Texte à lire:
Gabriël Sterk est né le 29 novembre 1942 à Vleuten, non loin d’Utrecht, au cœur de la Hollande.

En 1945, la famille Sterk s’installe dans les dépendances du château de Haar, alors propriété du comte et de la comtesse Van Zuylen. En cette période d’après-guerre, chacun tente de réapprendre à vivre ; outre son activité dans ses magasins de textile, le père de Gabriël organise alors de grandioses spectacles en plein air dans le parc du château ; sa propre mère, ballerine à l’école de danse d’Utrecht y participe également. Ces manifestations attirent des milliers de spectateurs qui viennent de toute la province.

C’est dans ce cadre naturel grandiose que le jeune Gabriël va passer ses premières années. Tout y est pour lui source d’émerveillement : les statues de marbre qui jalonnent les allées du parc, les chevaux de selle qu’il peut observer à sa guise dans les écuries du château, les arbres centenaires que les propriétaires ont fait venir tout spécialement de France… Dans ce domaine, il découvre également une terre riche et fertile qu’il va déjà pétrir avec plaisir. Les Allemands qui avaient réquisitionné le château pendant la guerre avaient en effet creusé des tranchées qui, après leur départ, étaient restées comme de grandes cicatrices béantes. Avec cette argile de grande qualité déposée jadis par le Rhin, Gabriël modèle de petites madones qui suscitent déjà l’admiration…

Enfant turbulent et difficile, Gabriël est envoyé à douze ans au séminaire, sous l’influence de ses grands-parents profondément religieux. Mais, il est plus intéressé par la compagnie des jeunes femmes novices et par l’élevage des lapins qu’il pratiquait avec succès dans la ferme voisine que par les offices qui rythmaient la journée. Les religieux se rendent rapidement à l’évidence : sa vocation est ailleurs. Il est renvoyé au bout d’un an. Conscient du talent du jeune garçon qui vient de réaliser un magnifique chemin de croix à l’encre de Chine, le Supérieur conseille alors à ses parents d’exploiter ses dons. Cette année est déterminante car sa vocation artistique se voit confirmée.

Extrait du listing:

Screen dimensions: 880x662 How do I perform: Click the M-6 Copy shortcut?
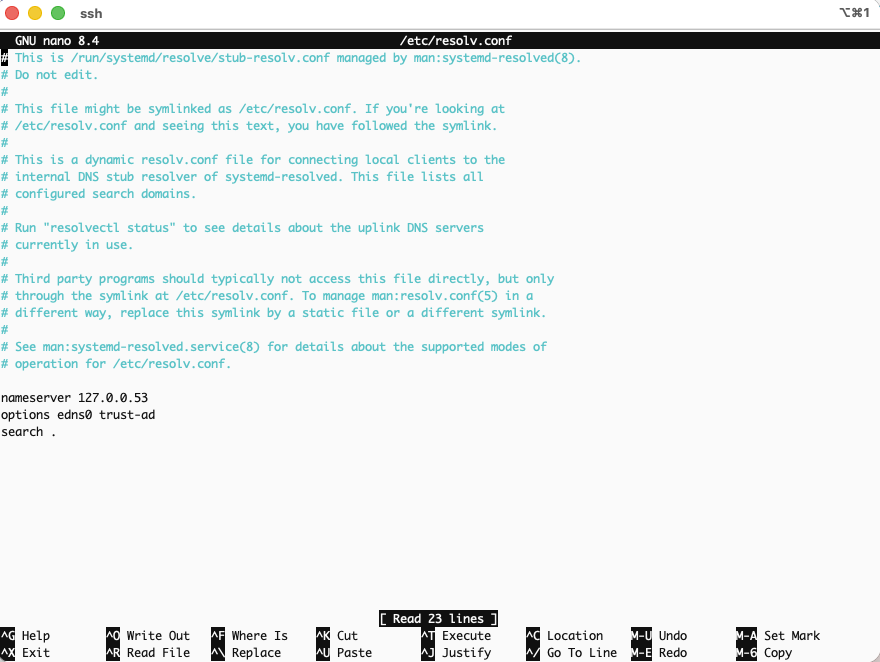click(x=765, y=653)
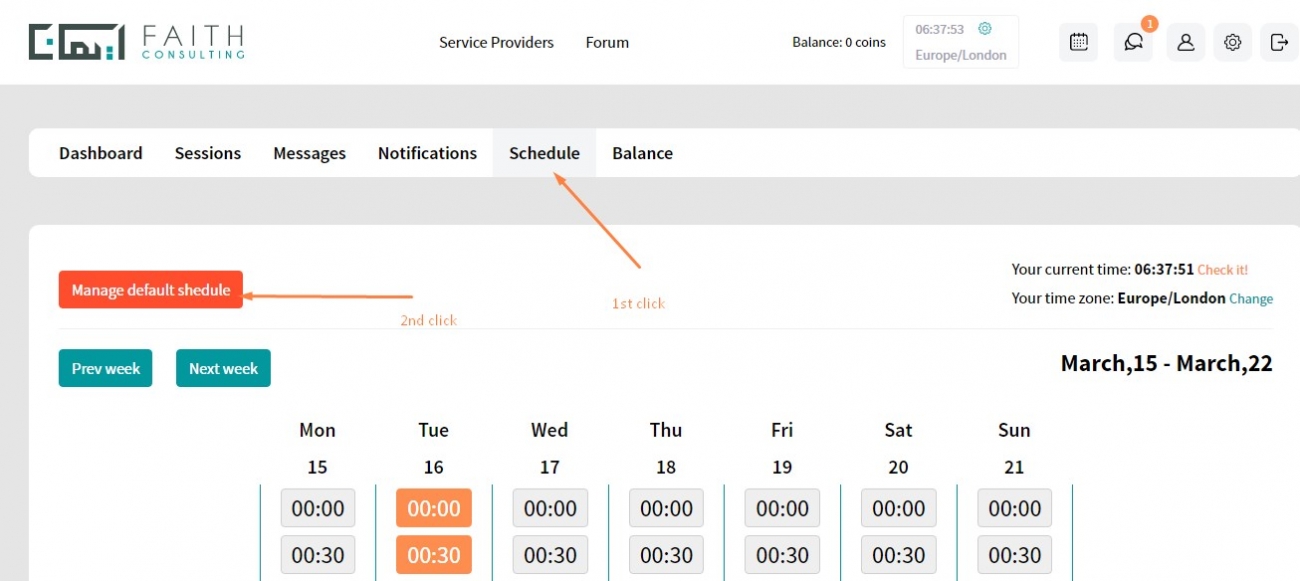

Consigne: D'après le texte sur Gabriël Sterk, dites si chaque phrase est juste ou non : (a) Gabriël Sterk est né à Utrecht. (b) Les tranchées du château ont été creusées par les Allemands. (c) Gabriël est resté trois ans au séminaire. Répondez par oui ou non et citez mot pour mot le passage du texte qui le montre.

Réponse attendue:
(a) Non : « Gabriël Sterk est né le 29 novembre 1942 à Vleuten, non loin d’Utrecht »
(b) Oui : « Les Allemands qui avaient réquisitionné le château pendant la guerre avaient en effet creusé des tranchées »
(c) Non : « Il est renvoyé au bout d’un an. »